## [Aim of the task]
Quote exactly and only this range of lines in the data below: the line that holds "Screen dimensions: 1061x636" to the line that holds "Screen dimensions: 1291x726", both included.

[[ Supplied entries open ]]

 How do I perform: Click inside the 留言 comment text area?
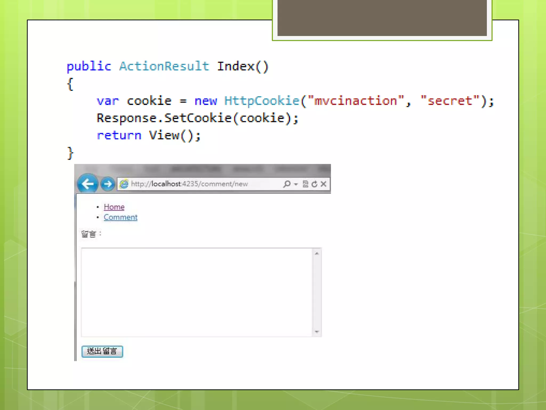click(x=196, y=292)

[[ Supplied entries closed ]]
[[ Supplied entries open ]]

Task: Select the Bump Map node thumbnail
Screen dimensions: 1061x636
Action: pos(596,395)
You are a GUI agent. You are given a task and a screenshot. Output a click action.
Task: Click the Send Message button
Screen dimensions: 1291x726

[[ Supplied entries closed ]]
[[ Supplied entries open ]]

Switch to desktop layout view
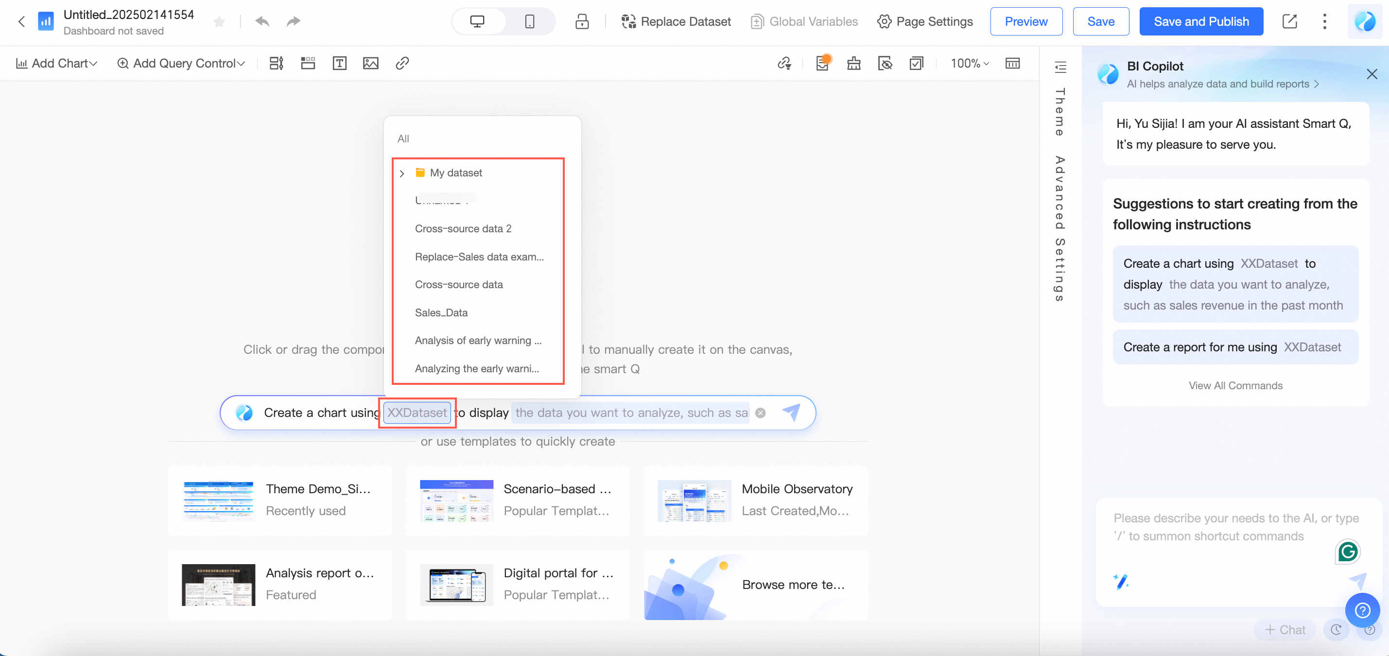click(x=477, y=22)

[[ Supplied entries closed ]]

## [Result for this exercise]
Screen dimensions: 1061x636
Action: pos(596,395)
You are a GUI agent. You are given a task and a screenshot. Output a click action.
Task: Click the Send Message button
Screen dimensions: 1291x726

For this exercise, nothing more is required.